【エレン・ジョー コスプレ】黄昏の水辺と気だるげなサメ - 1 枚目
【エレン・ジョー コスプレ】黄昏の水辺と気だるげなサメ - 2 枚目

水面に斜めに差し込む夕日の細やかな煌めきが、毛先に染めた赤のハイライトをちょうど照らし出しています。今回コスプレしたのは『ゼンレスゾーンゼロ』のエレン・ジョーで、水辺のウッドデッキをロケ地に選びました。撮影において光は本当に重要で、夕方の温かみのある光の雰囲気は、彼女の日常的な通勤姿と気だるげなエージェントの間にある独特のニュアンスを再現するのにぴったりでした。

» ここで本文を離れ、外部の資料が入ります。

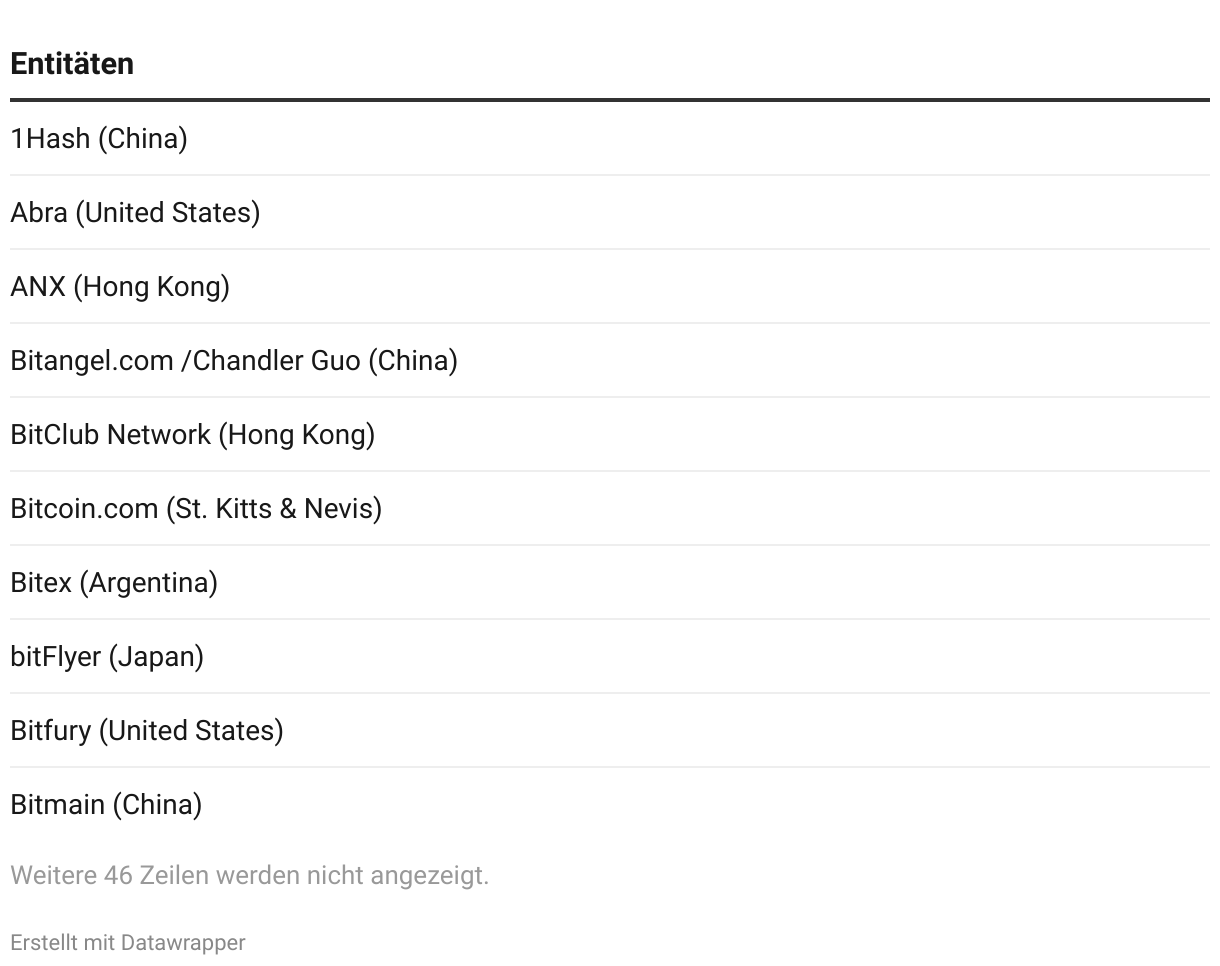Viewport: 1220px width, 966px height.
Task: Click '(Hong Kong)' in the ANX row
Action: (x=151, y=286)
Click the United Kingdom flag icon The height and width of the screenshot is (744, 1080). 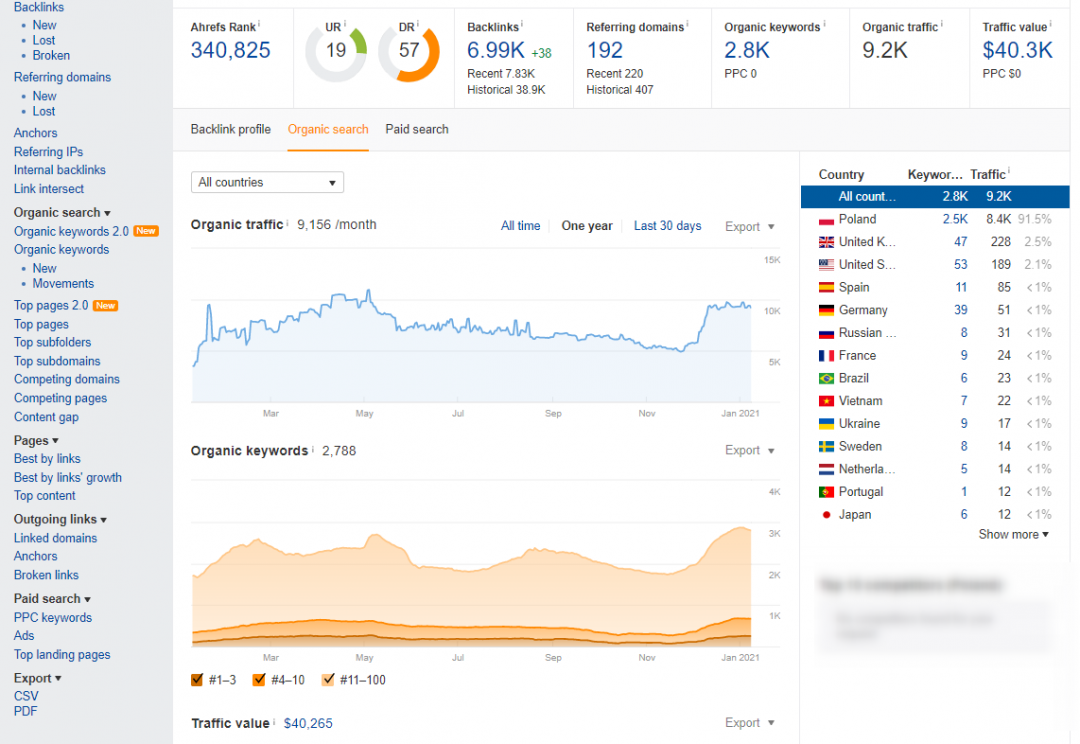coord(826,242)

元の投稿でも話しましたが、たくさん撮った写真の中で左顔のアングルは比較的平凡だったものの、このアングルに変えてみると、サイド逆光がフェイスラインの輪郭をくっきりと描き出し、カラコンの反射も相まって、自分でも「右顔が完璧」と思えるほどでした。どれが一番か選べなかったので、コンディションの良かったこの2枚を両方投稿しました。横構図は水辺のロケーションをより良く伝えられ、縦構図は視線をキャラクターへと集中させることができます。

このコーディネート自体はそれほど複雑ではありませんが、キャラクターの特徴をしっかりと捉えています。白シャツの袖を肘までまくり上げ、首元には黒のチョーカーを合わせることで、余計な装備を過剰に盛らず、かえってエレン・ジョーらしい日常的かつキリッとした格好良さを引き立てました。女性としてこのキャラクターを演じるにあたり、全体の体型やウィッグはもちろん、個人的に最も意識したのは「表情のコントロール」です。物事に対してどこか無関心で、少し倦怠感を帯びたギャップ感は、静止画の写真だけではなかなか伝えきれません。そのため、撮影時は意識して肩の力を抜き、視線も光の方向へ感情を込めすぎずに真っ直ぐ向けることで、キャラクターの内面的な設定により近づけるよう工夫しました。

ウィッグのセットとカラーの再現は、今回事前にかなり研究したポイントです。黒髪はトップに高さを出し、毛先に赤のエクステを加えることで、風が吹いたときに毛束が自然になびくようにしました。撮影全体は20分ほどしかかかりませんでした。というのも日が沈むスピードが非常に早く、光が金色からオレンジがかった赤へと移り変わるのも一瞬だったからです。幸いにも、表情と光と影がちょうど噛み合った瞬間を何枚か捉えることができました。

私にとってコスプレは、100%完璧な再現メイクや定規で測ったような忠実さだけを追い求めるものではありません。特にこのような日常のロケーションで撮影した作品は、本物の自然光の中でキャラクターの視点を束の間体験しているような感覚に近いです。木製の手すりの素朴な質感、キラキラと輝く水面、そして遠くに見えるコンクリート建築のグレーのトーンが、原作設定にある都会のナイトライフのような硬質でクールな世界観とうまく調和してくれました。

こうした温かい光を取り入れた日常寄りのコスプレスタイルが、個人的にとても好きです。スタジオの白ホリ等でライティングを組むよりも、こうしたアウトドア撮影のスナップのほうがキャラクターに生き生きとした存在感を与えてくれます。もし皆さんもこのような自然なスタイルを試してみたいなら、良い光に出会えたときにシャッターを多めに切ることをおすすめします。アングルによって光の質感は大きく異なり、例えば順光では顔立ちが柔らかく滑らかに見えますが、今回投稿したようなサイド逆光なら、体や髪に立体的な深みを生み出すことができます。

白シャツの生地の質感も夕日の中で繊細な明暗の変化を見せ、決して退屈な印象にはなりません。日常服メインのコスプレは地味に見えてしまうのではないかと心配する人も多いですが、毛先の彩度やカラコンの発色といったディテールをしっかり作り込み、さらに自然環境の演出を加えることで、かえってキャラクターの印象を強く残すことができます。今回のロケ撮影はとても楽しく、写真の仕上がりにも満足しています。エレン・ジョーならではのクールで飾らない魅力が伝われば嬉しいです。